Так продолжалось долго, без возможности лично с ним побеседовать для благоприятного результата, до 18 июля сего года, когда, сев в поезд с побывки у тетушки в Конотопе, я направилась по месту своего постоянного жительства в Киев. Войдя в вагон, я сюрпризом встретила умершего Козлинского и миролюбиво высказала ему свое материнское возмущение его антиотцовскому отношению к невинному младенцу, которого держала на руках. Но сей Козлинский отнюдь мною не был убежден, а напротив, даже горячился и просил его оставить в покое. Я, конечно, со своей стороны настаивала. Тогда Козлинский перешел в другой вагон. Желая раз навсегда покончить с больным вопросом, я через некоторое время, накормив сына грудью, пошла за ним и здесь, конечно, не сдержавшись, высказалась вполне…»
Как могла высказаться гражданка Волчикова, вы можете сами судить из описанной нами сцены с Табарко,– продолжали умники свой рассказ,– лично Марья Павловна в этом месте своих показаний ограничивалась общими замечаниями. Из ее слов получалось такое впечатление, что Козлинский совершенно напрасно от нее бегал из вагона в вагон, что вовсе никакого скандала она не устраивала, а просто беседовала в сердцах. Но Козлинский, очевидно, обладал панической натурой, потому что и на сей раз, застигнутый врасплох, по словам Волчиковой, опять бросился от нее наутек. Имея на руках ребенка, Марья Павловна догнать Алексея Ивановича была не в силах. Добежав до последнего вагона (побежка их производилась в обратную сторону хода поезда), она нигде Козлинского не встретила. Очень огорченная этим обстоятельством, Волчикова решила, что Алексей Иванович где-нибудь от нее спрятался, и задалась целью его выследить. При каждой остановке до Киева она оглядывала сходящих с поезда, причем взяла себе в помощь чуть ли не всех пассажиров, которые, по ее уверениям, ознакомившись с ее злосчастной судьбой, приняли в ней самое горячее участие. Но и до Киева, и в самом Киеве Козлинского обнаружить не удалось. Однако препятствия только лишь подзадоривали дамочку. Желая досадить Алексею Ивановичу – по ее признанию,– она отправилась в Киев к нему на квартиру и вызвала к себе его жену.
– Как жену? Какую жену? Что еще за жену? – взвизгнули простачки.
– Жену Алексея Ивановича – Любовь Васильевну Козлинскую,– хладнокровно пояснили умники.

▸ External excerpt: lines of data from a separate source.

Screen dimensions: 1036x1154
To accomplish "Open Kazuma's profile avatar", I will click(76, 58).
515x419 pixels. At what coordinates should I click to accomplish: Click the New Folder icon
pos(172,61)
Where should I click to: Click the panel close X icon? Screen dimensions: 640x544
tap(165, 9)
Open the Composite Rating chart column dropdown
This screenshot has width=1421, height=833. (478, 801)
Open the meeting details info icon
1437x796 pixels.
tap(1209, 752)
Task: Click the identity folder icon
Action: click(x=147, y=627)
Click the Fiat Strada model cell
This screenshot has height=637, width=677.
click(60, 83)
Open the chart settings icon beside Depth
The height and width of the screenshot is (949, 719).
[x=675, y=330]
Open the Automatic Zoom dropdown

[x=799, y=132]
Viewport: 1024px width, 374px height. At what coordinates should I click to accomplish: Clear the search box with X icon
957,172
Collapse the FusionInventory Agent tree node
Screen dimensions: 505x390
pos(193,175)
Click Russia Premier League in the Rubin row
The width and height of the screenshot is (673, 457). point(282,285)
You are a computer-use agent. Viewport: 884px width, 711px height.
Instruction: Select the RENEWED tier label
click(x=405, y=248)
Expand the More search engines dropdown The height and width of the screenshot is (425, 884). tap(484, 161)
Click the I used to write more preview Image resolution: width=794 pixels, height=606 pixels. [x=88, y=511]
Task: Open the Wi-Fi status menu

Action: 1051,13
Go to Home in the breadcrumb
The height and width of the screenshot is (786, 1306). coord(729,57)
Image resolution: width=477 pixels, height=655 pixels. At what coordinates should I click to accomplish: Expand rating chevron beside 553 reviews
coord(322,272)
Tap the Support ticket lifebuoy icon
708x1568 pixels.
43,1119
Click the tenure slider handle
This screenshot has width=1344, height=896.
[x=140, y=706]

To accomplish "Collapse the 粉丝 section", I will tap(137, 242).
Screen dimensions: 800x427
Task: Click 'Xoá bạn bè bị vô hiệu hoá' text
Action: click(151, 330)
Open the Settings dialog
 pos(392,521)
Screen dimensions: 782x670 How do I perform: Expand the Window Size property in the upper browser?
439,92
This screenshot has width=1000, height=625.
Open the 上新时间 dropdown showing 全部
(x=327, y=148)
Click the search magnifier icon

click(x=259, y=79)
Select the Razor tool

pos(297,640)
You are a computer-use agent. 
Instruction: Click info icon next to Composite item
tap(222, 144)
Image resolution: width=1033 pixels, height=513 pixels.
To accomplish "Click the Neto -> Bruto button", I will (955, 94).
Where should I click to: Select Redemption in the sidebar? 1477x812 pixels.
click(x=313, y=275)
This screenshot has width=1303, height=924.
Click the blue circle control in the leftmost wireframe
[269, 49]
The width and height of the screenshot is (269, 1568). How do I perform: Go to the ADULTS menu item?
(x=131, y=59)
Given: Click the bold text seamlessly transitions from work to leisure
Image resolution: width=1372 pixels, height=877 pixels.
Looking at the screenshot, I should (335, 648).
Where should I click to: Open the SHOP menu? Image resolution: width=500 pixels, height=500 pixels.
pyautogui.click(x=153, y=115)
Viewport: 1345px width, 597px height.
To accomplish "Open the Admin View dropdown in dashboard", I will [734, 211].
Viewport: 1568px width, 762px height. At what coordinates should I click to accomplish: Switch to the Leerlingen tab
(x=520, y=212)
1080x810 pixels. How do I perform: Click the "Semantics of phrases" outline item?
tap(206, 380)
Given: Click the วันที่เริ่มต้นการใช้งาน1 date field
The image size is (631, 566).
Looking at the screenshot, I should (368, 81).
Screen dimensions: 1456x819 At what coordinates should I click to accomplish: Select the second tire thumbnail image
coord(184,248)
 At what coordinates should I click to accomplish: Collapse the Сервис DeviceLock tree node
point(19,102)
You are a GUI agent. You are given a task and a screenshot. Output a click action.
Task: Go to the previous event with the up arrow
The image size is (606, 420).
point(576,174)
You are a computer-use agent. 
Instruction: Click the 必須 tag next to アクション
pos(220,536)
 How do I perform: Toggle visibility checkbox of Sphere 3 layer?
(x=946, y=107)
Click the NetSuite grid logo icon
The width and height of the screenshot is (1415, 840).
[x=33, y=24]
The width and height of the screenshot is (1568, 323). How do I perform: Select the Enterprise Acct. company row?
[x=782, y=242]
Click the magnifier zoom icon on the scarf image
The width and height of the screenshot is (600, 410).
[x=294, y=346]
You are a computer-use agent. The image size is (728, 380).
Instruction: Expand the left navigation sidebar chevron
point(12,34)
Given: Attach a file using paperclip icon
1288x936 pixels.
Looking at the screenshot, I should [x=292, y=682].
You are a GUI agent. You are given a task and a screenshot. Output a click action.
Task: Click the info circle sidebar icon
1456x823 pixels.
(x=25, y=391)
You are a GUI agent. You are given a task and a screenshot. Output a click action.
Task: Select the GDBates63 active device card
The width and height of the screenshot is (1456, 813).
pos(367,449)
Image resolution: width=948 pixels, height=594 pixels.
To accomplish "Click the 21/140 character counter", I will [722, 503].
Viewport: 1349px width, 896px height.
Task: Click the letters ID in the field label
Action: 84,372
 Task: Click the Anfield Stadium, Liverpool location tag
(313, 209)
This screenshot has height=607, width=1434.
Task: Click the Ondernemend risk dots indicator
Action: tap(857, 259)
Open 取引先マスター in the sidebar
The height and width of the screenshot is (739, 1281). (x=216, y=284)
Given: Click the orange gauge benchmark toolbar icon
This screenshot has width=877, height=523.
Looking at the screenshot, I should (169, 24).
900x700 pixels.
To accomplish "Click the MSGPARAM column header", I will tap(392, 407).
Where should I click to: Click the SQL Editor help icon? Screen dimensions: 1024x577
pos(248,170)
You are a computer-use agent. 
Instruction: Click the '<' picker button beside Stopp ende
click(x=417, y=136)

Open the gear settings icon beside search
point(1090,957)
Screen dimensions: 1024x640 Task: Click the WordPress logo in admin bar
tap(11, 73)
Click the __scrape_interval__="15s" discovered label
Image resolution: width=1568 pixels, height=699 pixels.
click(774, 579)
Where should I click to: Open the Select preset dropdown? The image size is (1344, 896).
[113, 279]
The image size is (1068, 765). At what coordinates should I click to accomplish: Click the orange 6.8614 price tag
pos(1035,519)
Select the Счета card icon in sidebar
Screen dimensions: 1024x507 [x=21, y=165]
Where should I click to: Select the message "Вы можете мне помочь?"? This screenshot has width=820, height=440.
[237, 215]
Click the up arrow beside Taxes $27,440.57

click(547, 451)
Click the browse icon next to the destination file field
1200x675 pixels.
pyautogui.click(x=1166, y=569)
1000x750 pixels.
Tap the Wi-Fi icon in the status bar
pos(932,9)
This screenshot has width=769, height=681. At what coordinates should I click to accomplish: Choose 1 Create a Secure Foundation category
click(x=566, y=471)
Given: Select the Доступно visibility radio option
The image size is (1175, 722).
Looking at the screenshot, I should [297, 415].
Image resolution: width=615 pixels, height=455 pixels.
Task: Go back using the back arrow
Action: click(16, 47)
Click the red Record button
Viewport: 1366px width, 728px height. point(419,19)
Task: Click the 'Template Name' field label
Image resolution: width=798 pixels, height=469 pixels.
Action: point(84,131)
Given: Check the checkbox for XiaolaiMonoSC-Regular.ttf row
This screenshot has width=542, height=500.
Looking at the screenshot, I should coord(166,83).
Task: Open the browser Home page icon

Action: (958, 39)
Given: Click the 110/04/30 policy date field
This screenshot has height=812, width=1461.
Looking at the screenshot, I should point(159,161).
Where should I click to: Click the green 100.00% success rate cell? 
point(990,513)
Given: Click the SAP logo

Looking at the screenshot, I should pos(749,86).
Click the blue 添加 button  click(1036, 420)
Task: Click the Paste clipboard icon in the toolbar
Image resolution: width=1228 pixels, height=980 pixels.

– Да сколько же у него жен было, у этого вашего оборотня?
– Не считали, признаться. Полагаем только, что Любовь Васильевна была первой зарегистрированной его супругой. Но суть не в этом. Марья Павловна с Любовью Васильевной до этого ни разу не встречались, хотя о существовании друг друга были осведомлены. Волчикова назвалась вымышленной фамилией и без околичностей заявила Козлинской, что она пришла сообщить ей по чувству женской солидарности о том, что Алексей Иванович ее гнусно обманывает с другой. А в доказательство своего утверждения добавила:
«Алексей Иванович должен был приехать домой сегодня, не так ли? Ну, так вы его не ждите, потому что он на моих глазах с какой-то недурненькой особой слез, не доезжая Киева, на какой-то станции. Вот только названия станции я не успела заметить – поезд слишком быстро отошел».
Тут, само собою разумеется, Любовь Васильевна в слезы и выносит, по невинности своей, Марье Павловне телеграмму.
«Вот,– говорит,– смотрите, милая, какой же он подлец, как он меня обманывает. Только что от него получила, читайте».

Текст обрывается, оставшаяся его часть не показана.